Debugging and Catalyst Replay

To simplify the process of debugging in-situ pipelines, catalyst now supports the serialization of conduit_nodes. During each API call, users can write the params argument of each API call out to disk. Then, using catalyst_replay, the nodes will be read back in, and each API call will be invoked again. This prevents users from needing to re-run their simulation when debugging.

Serializing Nodes and Writing to Disk

To use the catalyst_replay command, nodes must first be written to disk. The steps to do this are simple:

Set the environment variable CATALYST_DATA_DUMP_DIRECTORY to the directory where the node data for each API invocation should be saved.
Invoke the stub implementation in your custom API implementation.
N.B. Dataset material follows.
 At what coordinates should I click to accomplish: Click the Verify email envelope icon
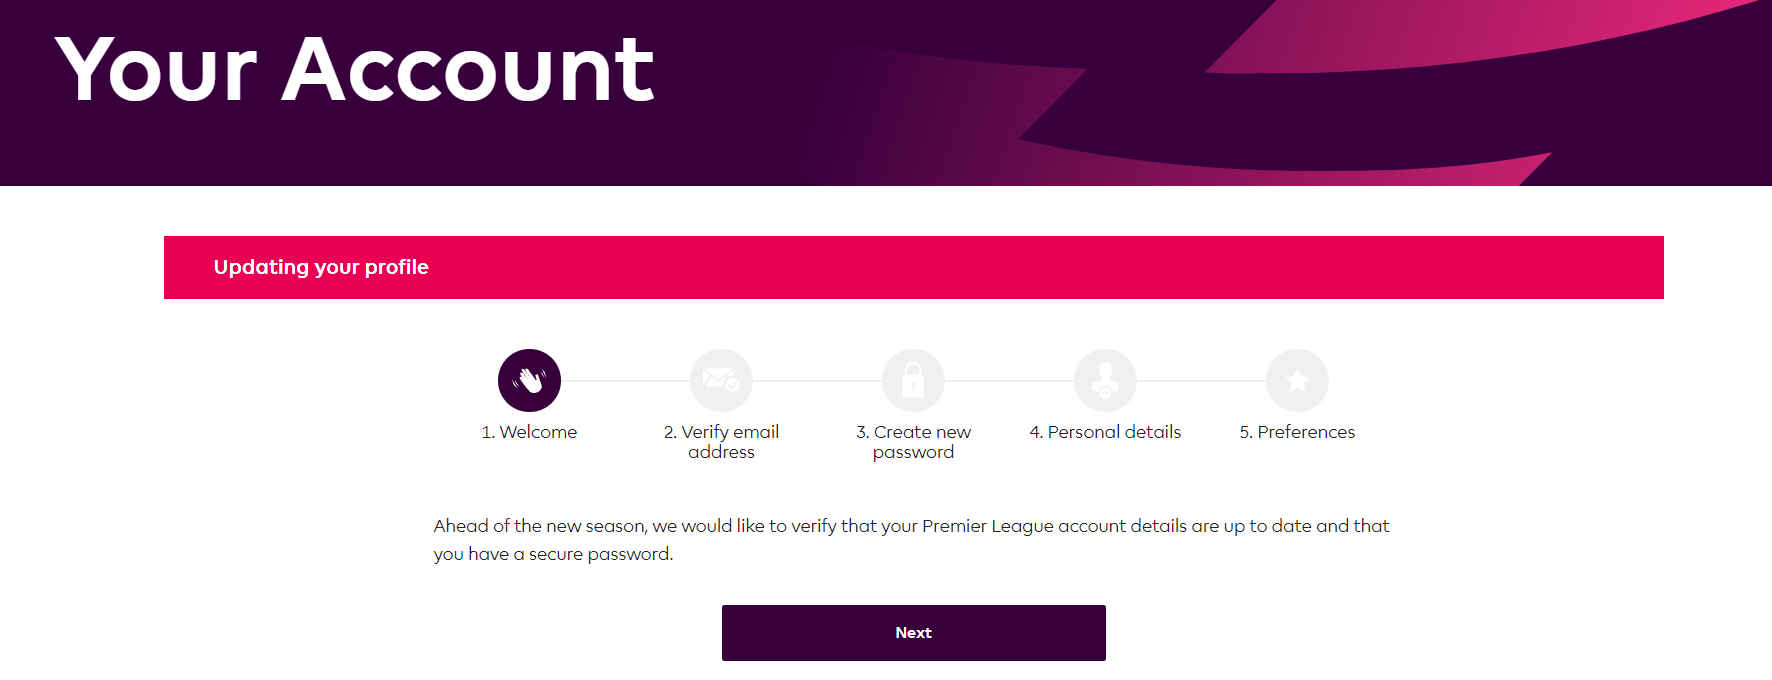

This will write the conduit_node passed into the API call out to CATALYST_DATA_DUMP_DIRECTORY. The conduit_nodes are written out as .conduit_bin files. They will follow the general pattern <stage>_params.conduit_bin.<num_ranks>.<rank>, where:

<stage> is one of initialize, execute or finalize.
<num_ranks> is the number of MPI ranks that the simulation was run with.
<rank> is the 0 based index of the rank used to generate this file.

Files for the execute stage will also include the invocation number, since catalyst_execute can be called multiple times. For example, execute_invc0_params.conduit_bin.2.1 would contain the params passed into the 0th invocation of catalyst_execute, which was called by 2nd of two ranks (since rank indices are 0-indexed).

Replaying API Calls with catalyst_replay

After the node data has been written out to disk, the catalyst_replay command can be used to read the node data back into memory and execute the same API calls. Find the catalyst_replay executable in the RUNTIME_OUTPUT_DIRECTORY generated by CMake (this is usually bin/). Run catalyst_replay with the same number of MPI ranks as the simulation used to generate the data, and pass the value of CATALYST_DATA_DUMP_DIRECTORY as a command-line argument. This invoke each API method with the corresponding node data. For an example, see the examples/replay directory.